Вам, слава Богу, лучше; у Островского1, Вы видите, я сделал все, что мог. Он, по-видимому, решился и так сделать для Вас все, что может, чего же большего пока на первый раз Вам желать? Я за Вас очень рад. Главное, существенное все сделано. Он возьмет Вас к себе в деревню; местность за Волгой прекрасная, полудикая, протекция авторитета, обеспеченность на все лето, свобода и сверх того обещание Островского не оставить Вас без места осенью. На что Вам я - в тифозном воздухе? Вам эта жертва моя немного прибавит. Это роскошь нравственная побеседовать по душе, и этого удовольствия я Вам не доставлю. Простите мне мою прямоту и мой эгоизм. Я очень рад за Вас сближению Вашему с Островским; рад тому, что он поможет Вам усовершенствовать форму Ваших произведений, улучшить сценические приемы Ваши, отучит употреблять такие семинарские выражения, как дуэтировать, планировать (их никогда не употребляют светские люди) и т. п. Но, сознаюсь откровенно и между нами, я несколько боюсь за направление идей Ваших. Все мы люди, все мы человеки! В Островском в самом есть нечто, что слишком сродно Вашему прежнему направлению, Вашей демократической гордости, Вашей теории: право на жизнь и т. п. Он все-таки, несмотря на весь поэтический дар свой, несколько нигилист. Он ненавидит монашество, не понимает вовсе прелести и поэзии православия, не любит, видимо, с другой стороны, изящного барства; одним словом, сам он лично и как художник очень известен, но по строю мыслей, по философским, так сказать, и политическим сочувствиям он принадлежит, видимо, к тому выдохшемуся направлению, на которое Вы сами нападали у меня в номере так справедливо и зло. Вот на что я, любя Ваш талант и мечтая о Вашей будущности, считаю долгом Вам указать. А Вы как знаете, только оставьте раз навсегда мысль юношескую, что можете прожить без влияний. Пушкин подчинялся им невольно. А если уж это необходимо, то Вы и идеально, и практически больше выиграете, если подчинитесь влиянию Островского со стороны формы, а меня будете помнить хоть немного со стороны духа и направления. Философски и политически он не развит. <...>
Прочтите, пожалуйста, Белинского о Пушкине и Лермонтове; вот человек, который сам был скромным тружеником и притесненным бедняком, но умел всей душой ценить лейб-гусарство Лермонтова и светскость Пушкина. Вот объективность! Вот сила ума! Вот беспристрастие! Вот и H. H. Страхов такой же! За что я его уважаю, хотя H. H. Страхов против меня лично...

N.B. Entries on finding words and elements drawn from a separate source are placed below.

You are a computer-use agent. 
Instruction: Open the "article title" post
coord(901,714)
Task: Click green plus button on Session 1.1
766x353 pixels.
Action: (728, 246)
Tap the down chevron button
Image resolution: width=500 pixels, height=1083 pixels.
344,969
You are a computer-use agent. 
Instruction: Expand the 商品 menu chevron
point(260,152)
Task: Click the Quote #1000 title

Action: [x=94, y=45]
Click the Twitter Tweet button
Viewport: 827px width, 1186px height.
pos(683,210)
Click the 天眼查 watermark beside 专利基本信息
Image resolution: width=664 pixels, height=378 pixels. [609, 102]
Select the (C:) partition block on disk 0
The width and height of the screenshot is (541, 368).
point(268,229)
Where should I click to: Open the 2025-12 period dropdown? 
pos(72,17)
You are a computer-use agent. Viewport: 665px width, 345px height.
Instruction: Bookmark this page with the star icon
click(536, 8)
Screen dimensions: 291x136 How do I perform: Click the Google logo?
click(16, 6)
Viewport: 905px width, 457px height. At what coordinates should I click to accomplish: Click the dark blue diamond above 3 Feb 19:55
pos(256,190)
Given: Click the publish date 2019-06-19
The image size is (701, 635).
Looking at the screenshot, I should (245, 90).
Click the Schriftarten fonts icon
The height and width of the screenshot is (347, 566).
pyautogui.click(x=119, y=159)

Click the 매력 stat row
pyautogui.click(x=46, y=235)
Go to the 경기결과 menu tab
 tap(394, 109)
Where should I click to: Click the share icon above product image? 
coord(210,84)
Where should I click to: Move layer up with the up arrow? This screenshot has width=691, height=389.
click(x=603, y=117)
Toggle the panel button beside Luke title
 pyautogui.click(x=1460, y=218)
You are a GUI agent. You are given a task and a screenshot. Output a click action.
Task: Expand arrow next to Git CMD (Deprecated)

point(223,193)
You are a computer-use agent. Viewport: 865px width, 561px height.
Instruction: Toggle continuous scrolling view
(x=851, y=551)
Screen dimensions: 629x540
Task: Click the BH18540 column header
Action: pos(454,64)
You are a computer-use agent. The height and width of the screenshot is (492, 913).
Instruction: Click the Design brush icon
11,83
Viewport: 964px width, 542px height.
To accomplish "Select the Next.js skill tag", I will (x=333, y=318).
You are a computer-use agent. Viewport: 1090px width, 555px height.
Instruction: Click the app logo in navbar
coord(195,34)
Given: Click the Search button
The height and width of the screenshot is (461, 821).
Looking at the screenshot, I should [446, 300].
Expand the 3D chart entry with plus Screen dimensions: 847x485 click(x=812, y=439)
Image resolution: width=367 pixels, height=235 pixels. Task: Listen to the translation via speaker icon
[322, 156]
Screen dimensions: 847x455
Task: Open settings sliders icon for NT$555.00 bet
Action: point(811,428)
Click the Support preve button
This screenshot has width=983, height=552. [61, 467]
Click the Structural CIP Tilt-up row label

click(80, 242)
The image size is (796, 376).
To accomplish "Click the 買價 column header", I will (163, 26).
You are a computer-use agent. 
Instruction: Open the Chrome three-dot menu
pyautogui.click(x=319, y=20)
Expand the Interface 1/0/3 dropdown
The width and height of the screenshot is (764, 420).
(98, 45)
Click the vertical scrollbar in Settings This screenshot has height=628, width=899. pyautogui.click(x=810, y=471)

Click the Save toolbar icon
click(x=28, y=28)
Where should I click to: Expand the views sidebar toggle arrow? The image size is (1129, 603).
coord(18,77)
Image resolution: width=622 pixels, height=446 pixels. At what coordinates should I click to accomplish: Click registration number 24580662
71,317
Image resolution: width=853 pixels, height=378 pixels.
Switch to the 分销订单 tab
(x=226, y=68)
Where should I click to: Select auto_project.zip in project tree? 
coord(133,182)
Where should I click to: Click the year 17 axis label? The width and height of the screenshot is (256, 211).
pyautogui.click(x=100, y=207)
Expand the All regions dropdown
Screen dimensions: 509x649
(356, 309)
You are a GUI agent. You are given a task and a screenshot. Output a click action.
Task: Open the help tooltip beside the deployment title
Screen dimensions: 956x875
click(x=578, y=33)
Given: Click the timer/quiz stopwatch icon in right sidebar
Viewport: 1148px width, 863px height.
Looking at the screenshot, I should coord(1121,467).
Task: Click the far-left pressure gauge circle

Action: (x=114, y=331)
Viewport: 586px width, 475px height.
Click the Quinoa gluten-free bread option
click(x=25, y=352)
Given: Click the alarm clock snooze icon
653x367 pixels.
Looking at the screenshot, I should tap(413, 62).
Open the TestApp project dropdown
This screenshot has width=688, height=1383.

Публикуется по автографу (ЦГАЛИ).
Частично опубликовано в журнале "Русская литература". 1960. No 3. С. 89.
1 Островский - Александр Николаевич Островский (1823-1886) - классик русской драматургии.
2 ...в деревню...- в имение А. Н. Островского Щелыково Кинешемского уезда Костромской губ.
Душечка Вы наш, Константин Аркадьевич, вчера мы получили Ваше письмо. Мы и без него уже предвидели, что Вам Игнатьев1 не даст заехать в Кудиново, в котором теперь мир и тишина, и зелень, и птички, и лень сладчайшая, и... сердечные, таинственные бури... (от которых не знаю, когда избавит нас Бог!) Мы с Машей, друг мой, ужас как Вас ждали. Маша купила гуся, уток даже, чтобы пища не только Ваша, но и наша в те праздничные для нас дни, в которые Вы были бы здесь, стала бы разнообразнее. Я собирался убрать цветами то кресло из красного дерева, которое за синей занавеской... Маша выбежала раз, услышав колокольчик, увидавши тройку за воротами, и бросилась к гостю. Она думала, что это Вы. Оказалось, что это не Вы, а молодой князь Оболенский (сын декабриста)2.
Людмила Раевская сшила себе 2 красных кумачных рубашки и хорошенький сарафанчик, чтобы петь и плясать перед Вами по-деревенски и, вообще, чтобы не посрамить земли Русской перед подобным Вам дипломатом и, так сказать, сочувственным эстетиком; и все напрасно! Гуся и уток мы одни съели, поливая их слезами, как блины на поминках.
Оболенскому от барышень пришлось солоно за то, что он осмелился приехать вместо Вас. Кресло цветами не убрано. На Людмилу любуюсь лишь я, да и то с постоянной мучительной мыслью, что именно мне-то и не следует любоваться.
Но что делать! Мы верим Вашему искреннему желанию побывать у нас, верьте и Вы нашему сожалению.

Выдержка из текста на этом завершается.